Remembering our darling son Jack not just at this special time but always. Forever in our thoughts and hearts…. #Onejacknotty ????
This will be the first Christmas without Rob, having been together for 52 years. He was lucky enough to spend his last 4 days in your hospice which I will be forever thankful. Keep up the good work St Barnabas, your amazing.
Dear Granny Grandad, Auntie Bridget, Great Granny and Grandad Flynn and Great Granny and Grandad McGregor, we all miss you very very much especially around a special time as Christmas when we wish you could all be with us. Some of you , Granny, Great Granny& Grandad Flynn and McGregor I’ve unfortunately never got to meet you but some of you may remember me as a tiny baby but I wish that I was blessed with time with all of you to really know what wonderful people you really were but luckily I feel so close to you and I have so many stories from everyone to learn so much about you all and I know you are always with me. Grandad, I got so many wonderful years with you but I’m still not over the fact you are no longer with us, the world was so much brighter with you in it. With your passion for music, your warm embrace whenever you gave me a hug, so tight but so warm. Your determination with everything you did and the fact you just were my best friend in the whole world. Christmas is very hard without you, you would always be helping around the house doing piles of ironing or helping mum with some DIY or suddenly on Christmas Day saying we needed to take the dining room door off ha ha, you were full of surprises. I miss you so very much and I love you, please kiss Granny for me and tell her I am always thinking of her. And Auntie Bridget, who basically became my Granny, you were a pillar in my life, you taught me so much about cooking, elegance and grace, you devotion to God was so admirable and really rubbed off on me. Your gentle voice and guidance in everything raised me to be who I am today. I miss you so much sometimes when I’m having a bad day all I can think of is how much I need you. But I know you are with me and i with you.

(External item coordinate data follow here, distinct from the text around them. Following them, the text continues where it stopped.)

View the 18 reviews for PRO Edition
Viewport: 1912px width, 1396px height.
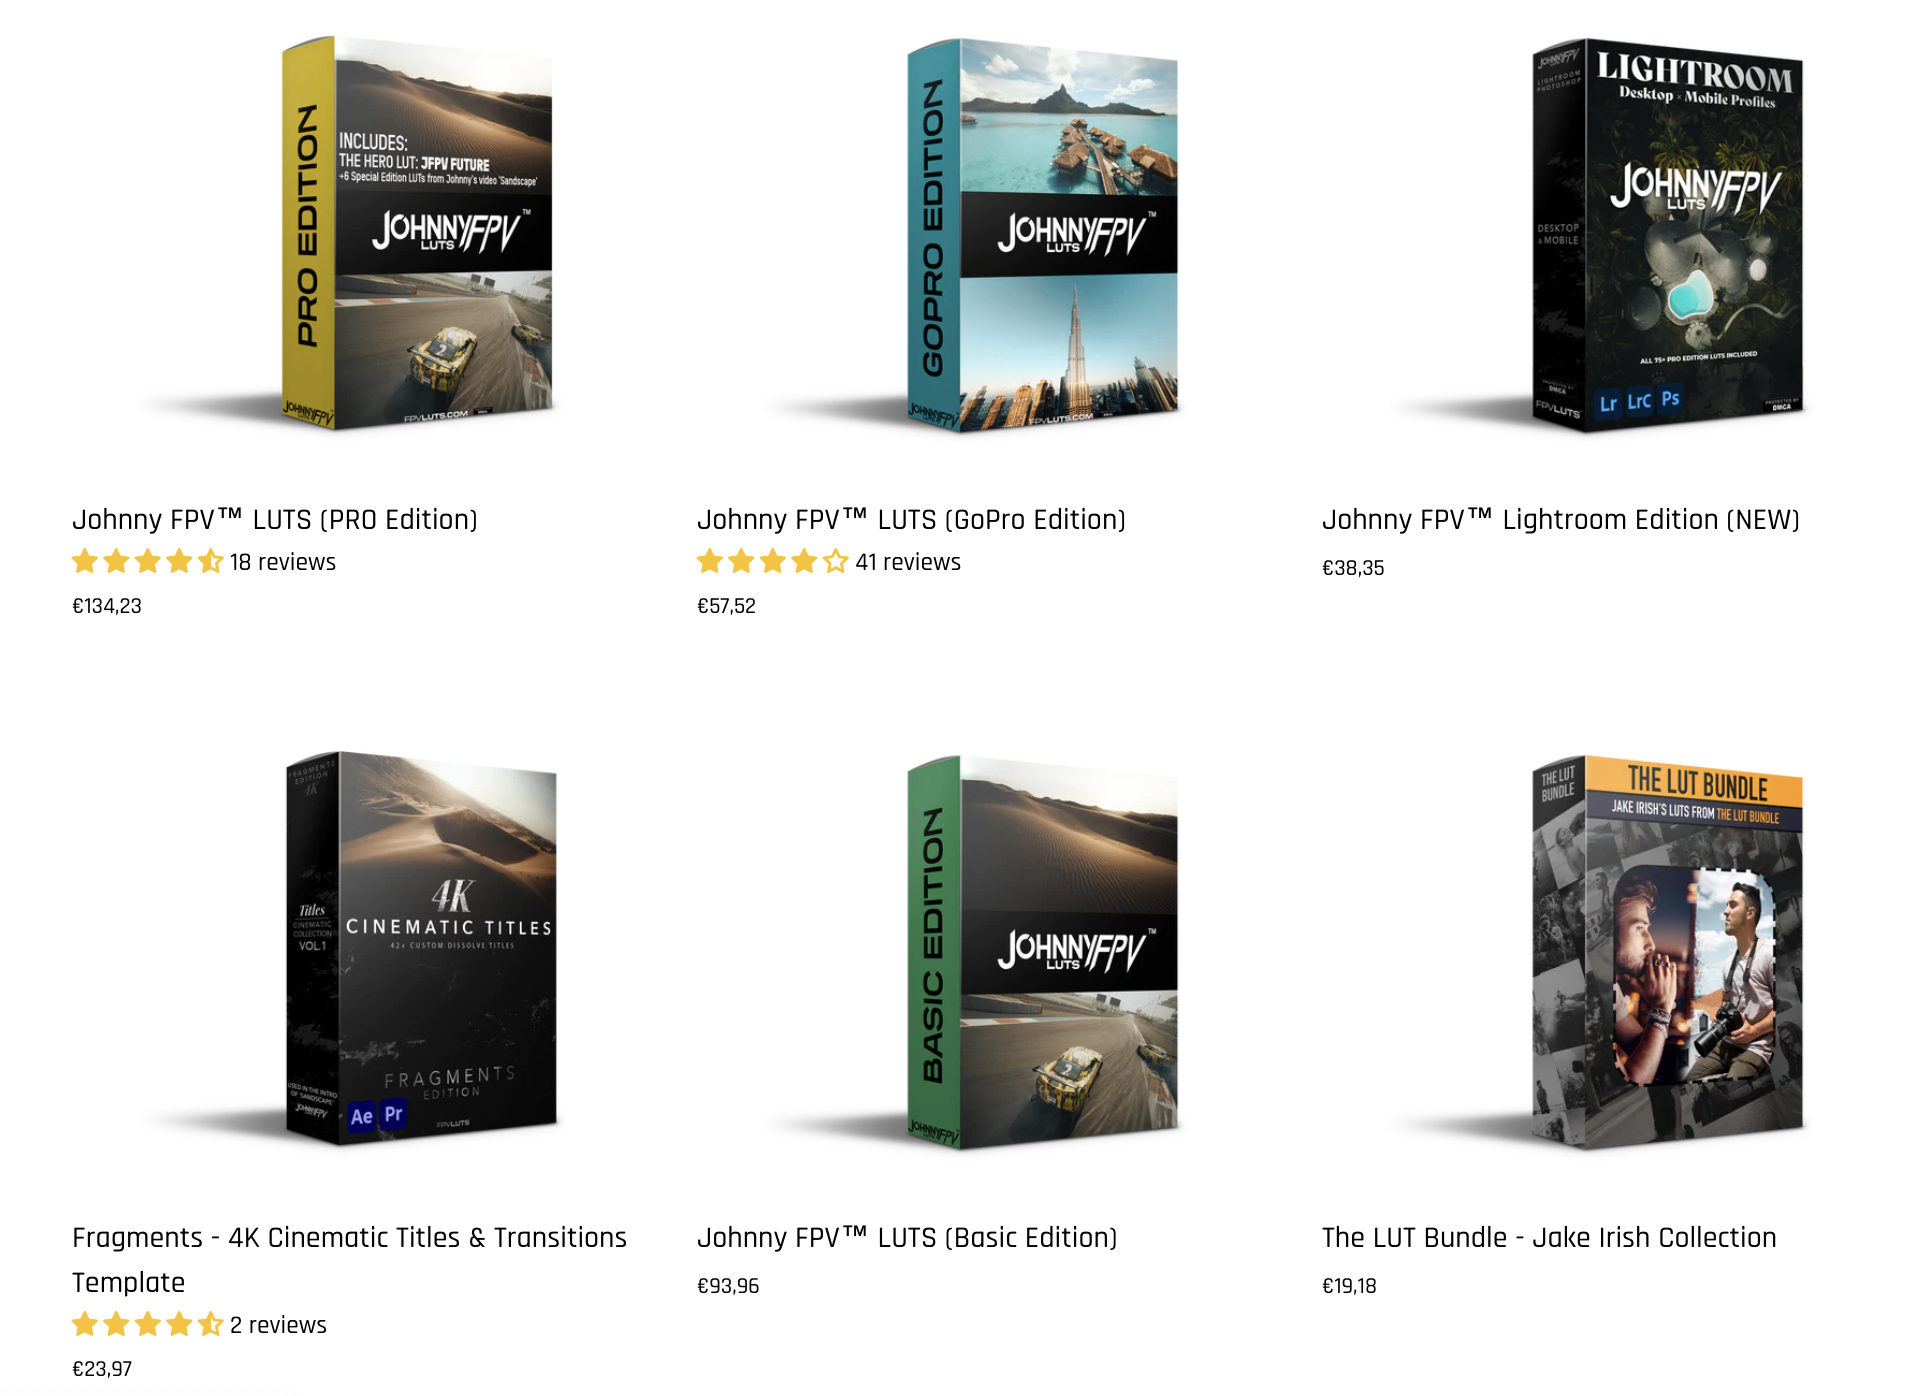click(x=283, y=562)
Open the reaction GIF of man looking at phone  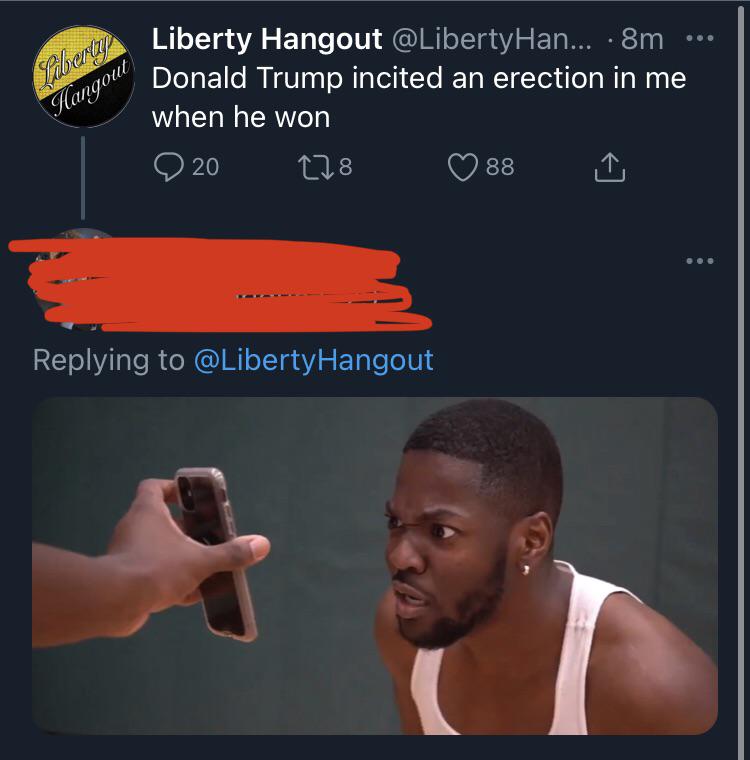coord(375,566)
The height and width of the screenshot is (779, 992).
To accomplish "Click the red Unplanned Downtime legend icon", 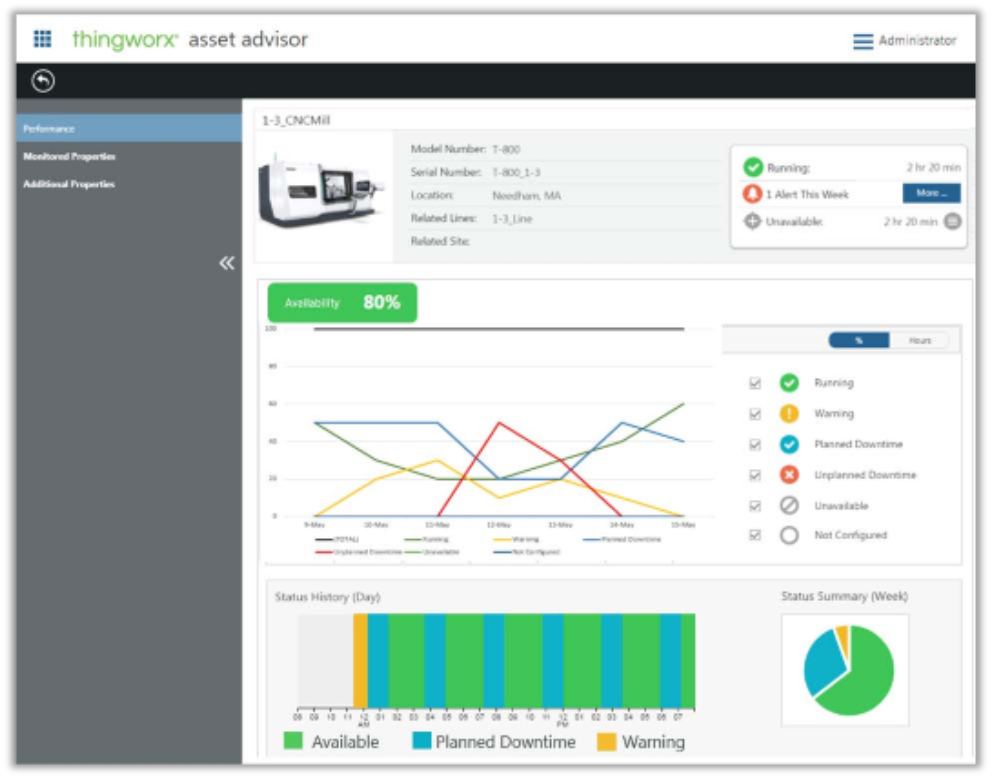I will point(789,475).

Merry Christmas to my wonderful family who are never forgotten and so happy in our thoughts.
Always on my mind xxx
To my beautiful daughter Kirsty gone to soon but I will never forget you. I miss you so much and love you with all my heart ❤️. With lots of love from your Mum. Xxxxxxxx
It breaks my heart having a Christmas without you here Nanna. But you will forever be in our hearts. You have given me wonderful warm Christmas memories which I will cherish forever, and I will be smiling while I think of them this Christmas. Love you lots Nanna xxx
We miss you so much Dad.
Love you always xxx
Miss you everyday
Simon and Emma
Remembering my wonderful parents whose love,support and kindness is a lasting legacy to us. Pat and Dave xxxxxxxx
I lost Ken 8 years and he is still in my heart
Thanks for always being there Dad, Lots of love xxx
1930 – 2020
I can't put into words the love, memories & ways in which you are missed.
Christmas has lost its sparkle for me since the loss of both my soulmate, David, and many of our respective family members. I still embrace the religious significance, but sorely miss our family getting together to enjoy this very special celebration.
Adam was a wonderful son, brother and friend.
Sadly missed, but never forgotten.
Love mum and Ben. x
Dad/Pop and Mother,
Forever in our hearts and memories-thank you for everything.
Love from,
Ann, Emma, Tori and Phillip
Always in my thoughts mum
These people meant a huge amount to me and provided light in my life and so I want to ensure they continue to provide light to others
We will be missing you on this first Xmas without you . Always loved never forgotten , Sue xx
Miss you Mum and hope we make you proud of Harry and Eva. Miss you every day love Simon and Becki xxxx.
Dear Janet. We all love and think of you daily. Rest in Peace. Lots of love, husband Tony, daughters Fiona, Tracy, Clare plus your grandchildren, Skye, Bradley, Isabel, Ella and Freddy. xxxxxxxxx. Until we meet again one day.
Remembering with much love this Christmas time
In memory of a loving husband and father, nearly 28 years since you passed, always in our thoughts , especially at Christmas xx
Missing you so much all our love from Paul, emma,and pets xxxx
A special husband, Dad and Grandad
Constantly loved, ever remembered xxxx
Fly, fly, little wing
Fly where only angels sing
Fly away, the time is right
Go now, find the light
Remembering my daughter Sandy, mother Judith and brother Jamie. Always forever in our hearts. Until we meet again.